Records provided:

==*==

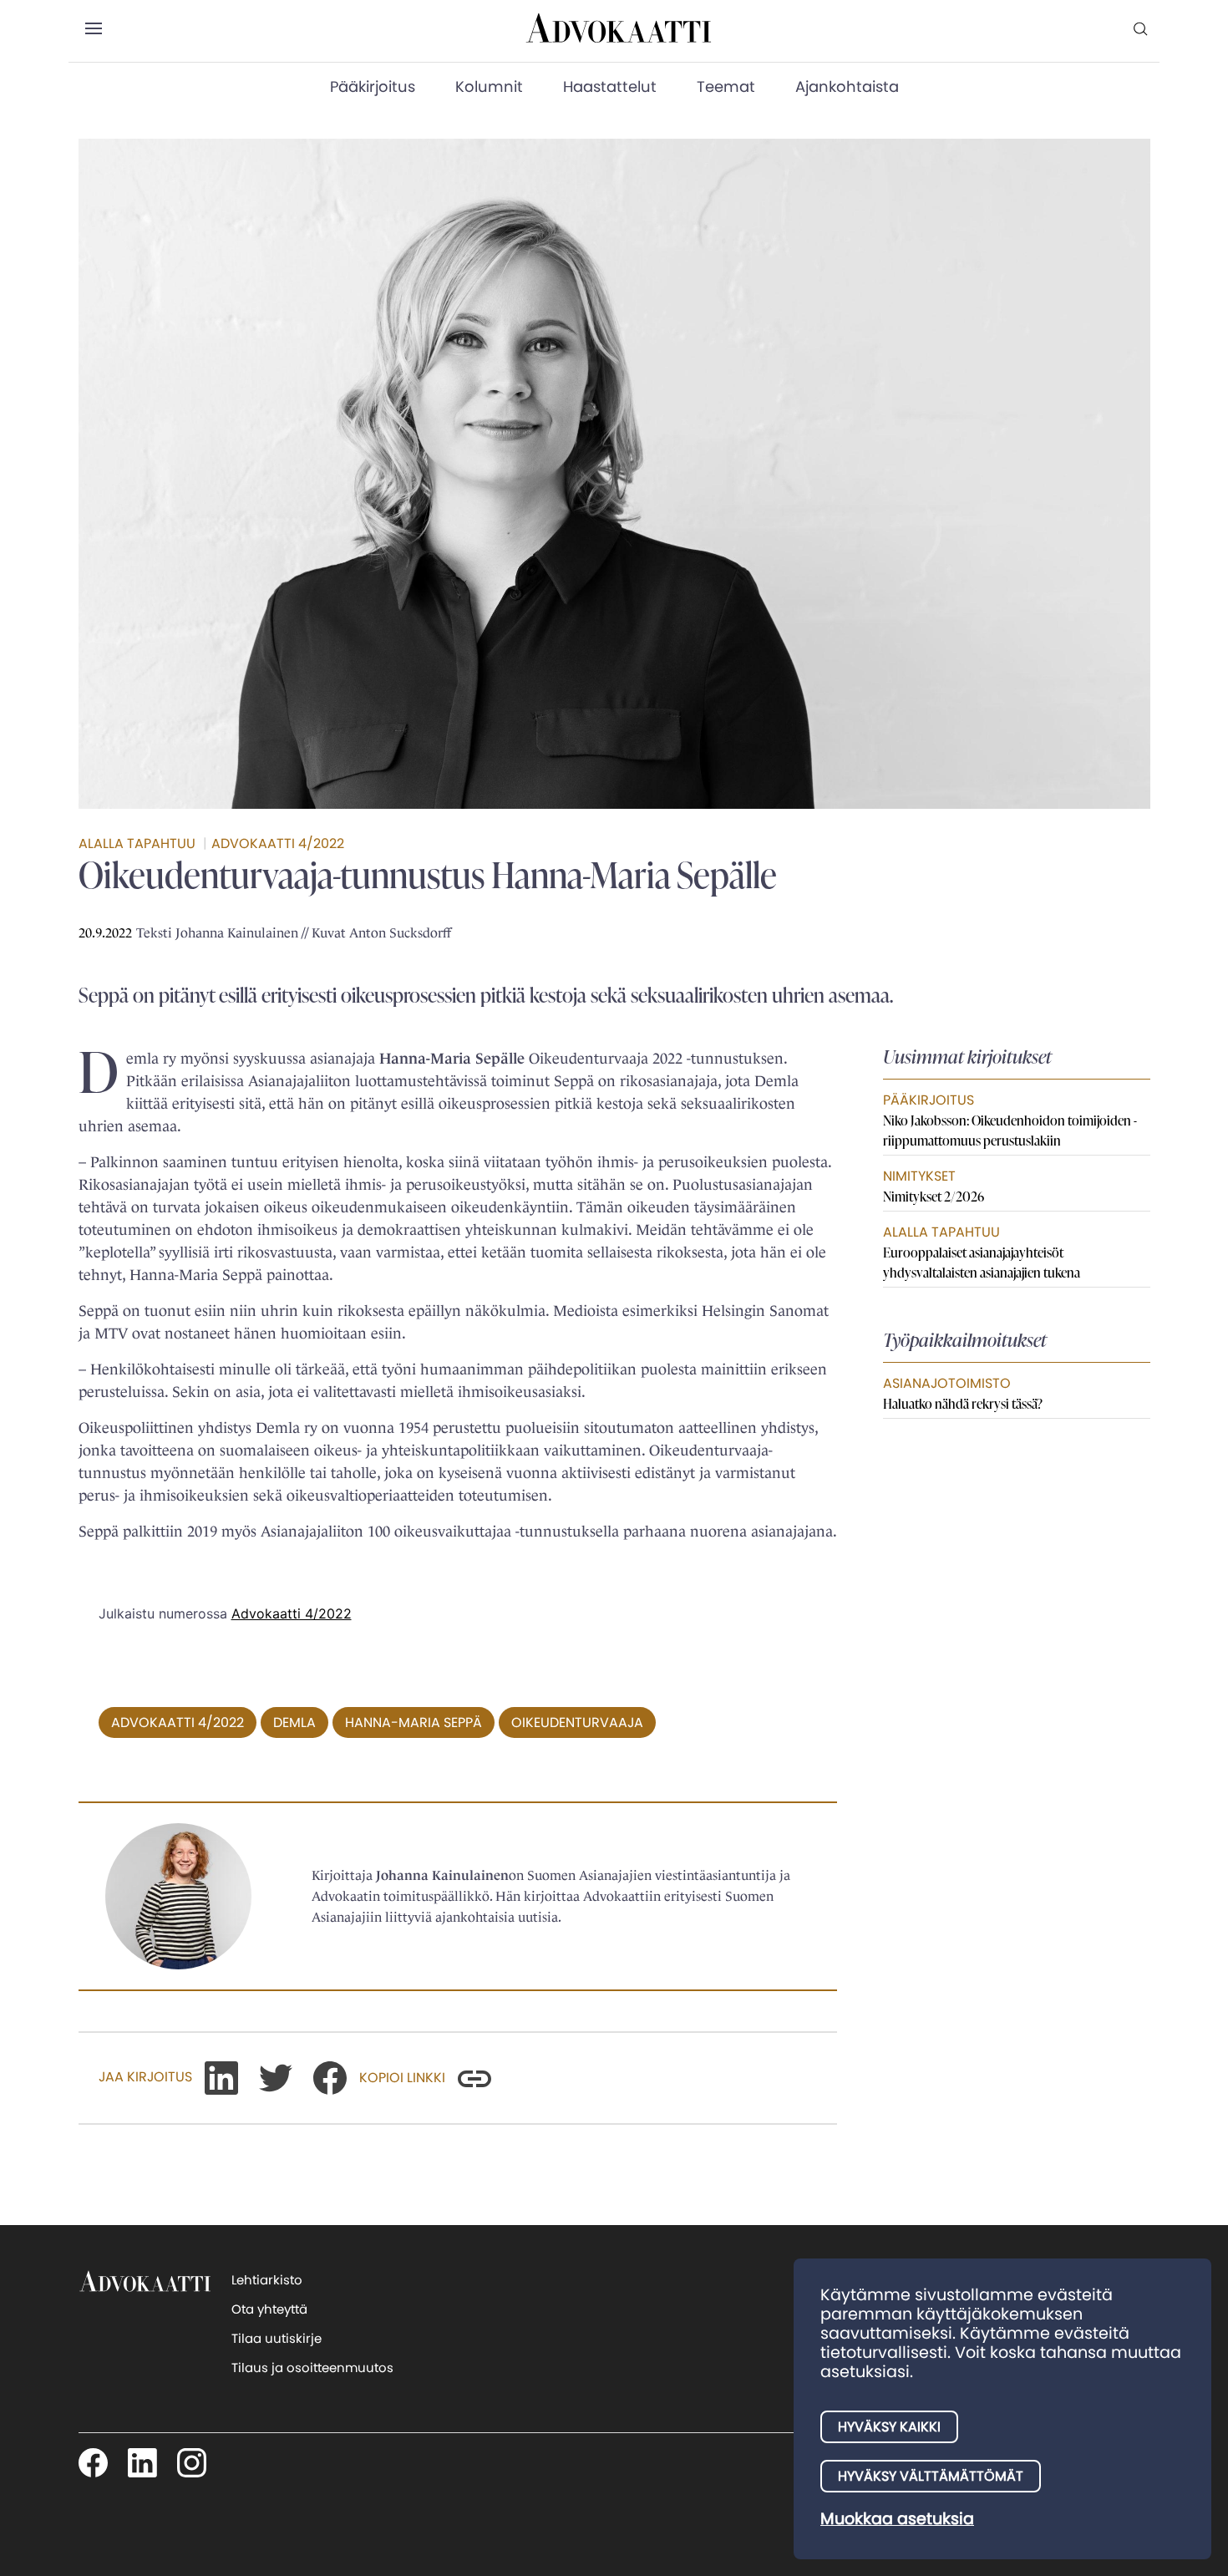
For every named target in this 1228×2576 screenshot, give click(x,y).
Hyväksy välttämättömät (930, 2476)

==*==

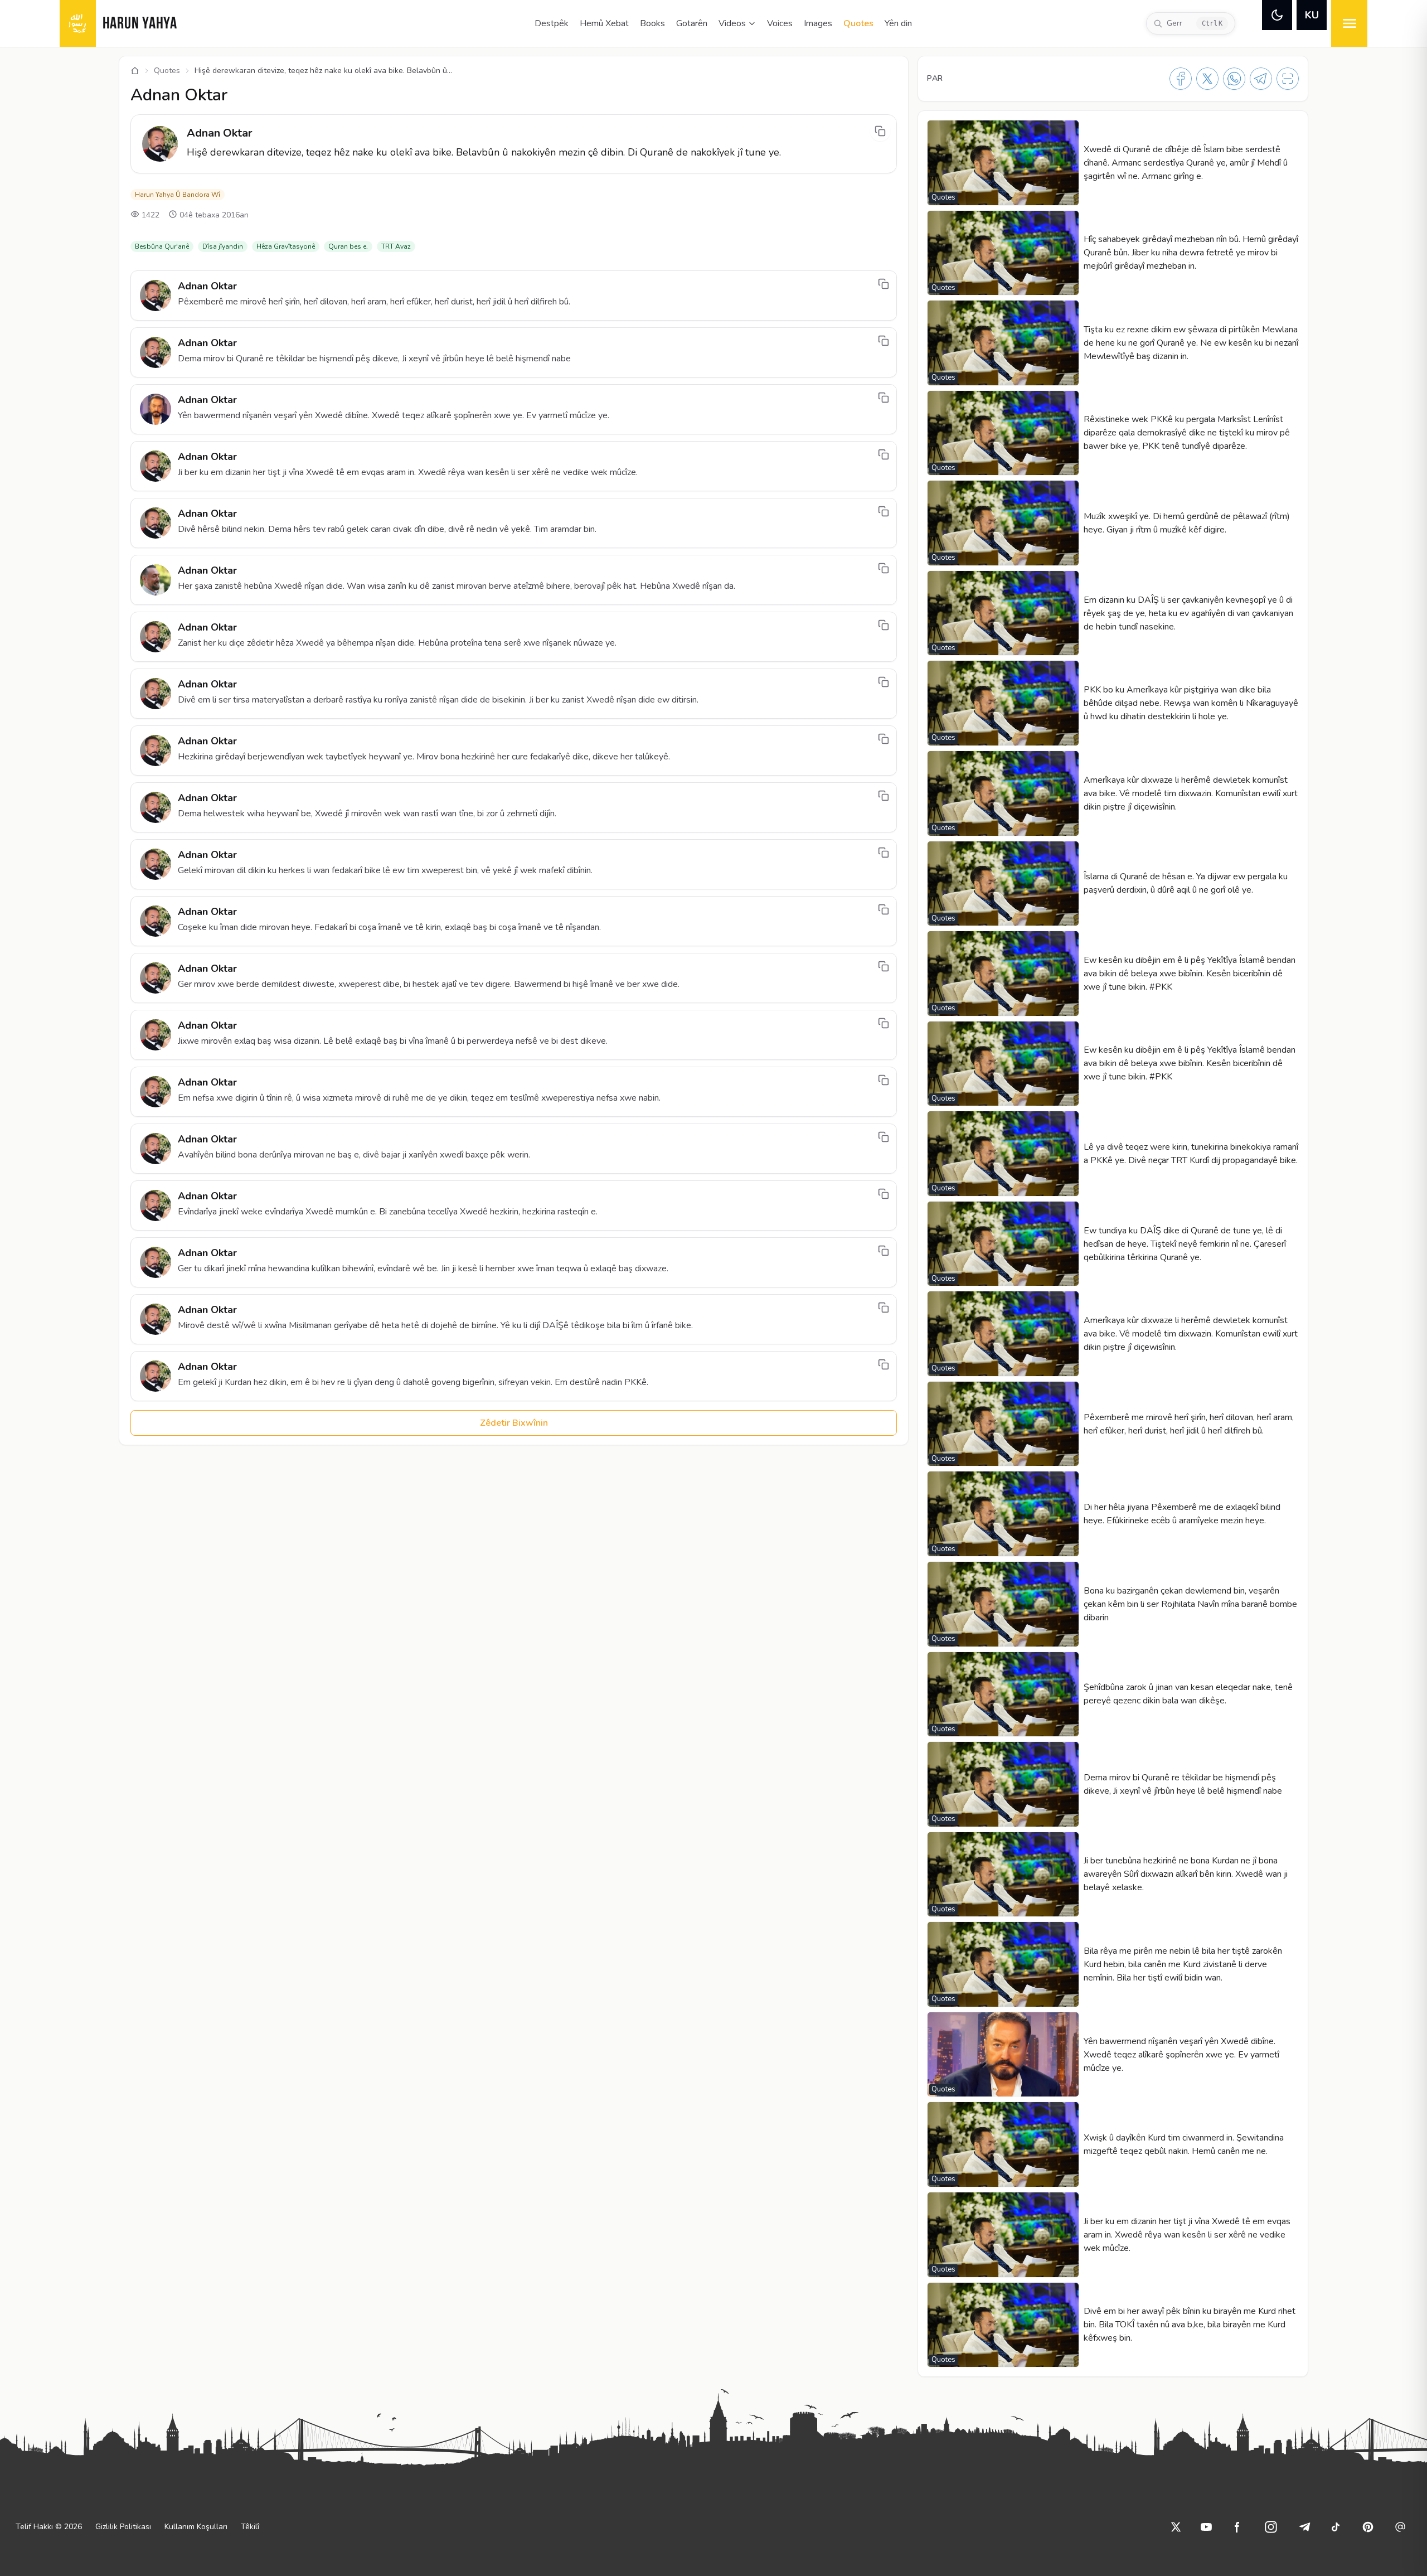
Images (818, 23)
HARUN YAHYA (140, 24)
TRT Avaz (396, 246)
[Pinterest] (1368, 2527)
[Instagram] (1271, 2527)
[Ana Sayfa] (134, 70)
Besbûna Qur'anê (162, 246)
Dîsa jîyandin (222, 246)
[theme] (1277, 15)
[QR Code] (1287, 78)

==*==

Output, from the data above, the lines from the line with "HARUN YAHYA (140, 24)" to the line with "[QR Code] (1287, 78)" exactly as they stand, both ends included and nothing else.

HARUN YAHYA (140, 24)
TRT Avaz (396, 246)
[Pinterest] (1368, 2527)
[Instagram] (1271, 2527)
[Ana Sayfa] (134, 70)
Besbûna Qur'anê (162, 246)
Dîsa jîyandin (222, 246)
[theme] (1277, 15)
[QR Code] (1287, 78)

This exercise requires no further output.